This is a manly book. The narrator follows Miguel Lienzo, a Portuguese Jew living in Amsterdam during the 17th century, who had escaped the Inquisition and now trades future commodities on the Dutch stock exchange. Miguel has lost all his fortune in the sugar trade and is currently living in his brother's damp basement, but has recently been introduced by an independent and ambitious Dutch widow to a relatively unheard of commodity: coffee. However, the Ma'amad, a ruling council of Jews, forbids all Jews from meeting with the Dutch in public (only one of many, many outlandish rules), which forces Miguel to create an intricate web of deceipt to carry out his ultimate goal of cornering the market and creating a European coffee monopoly, an act which would ultimately would make him a very, very rich man.
Ethics questions abound throughout the book as Miguel, the Ma'amad, the Dutch and all of society manipulate the rules in order to accomplish their own personal goals. At what point of these manipulation does the line of morality get crossed?
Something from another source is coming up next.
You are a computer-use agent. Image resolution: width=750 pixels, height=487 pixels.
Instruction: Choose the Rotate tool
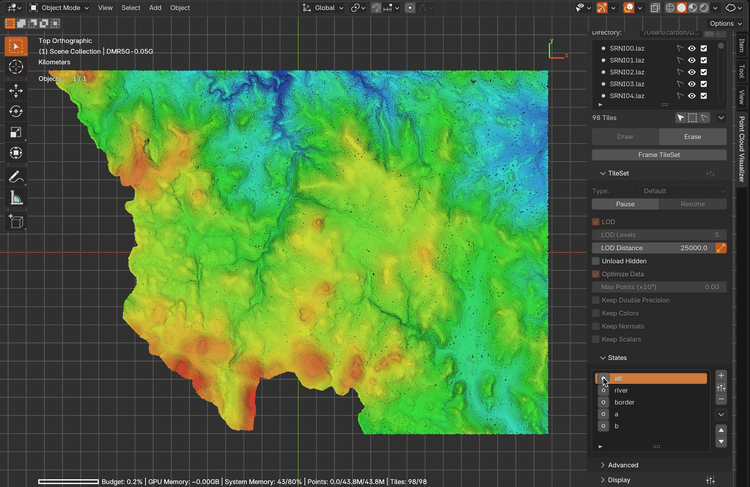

My husband liked the book because it contains a thriller-like tempo in regards to trading futures. Yes, I did just include the word "thriller" in a sentence describing economics. Who would have thought?
Well...David Liss did, and it sort of works. He manages to write the desperation and anxiety exchange trading involves, and even manges to write about the complexities of such a market without being overly technical or vague. However, in the end, it was still a novel about economics...and that, apparently, is one more thing I'm not interested in reading about.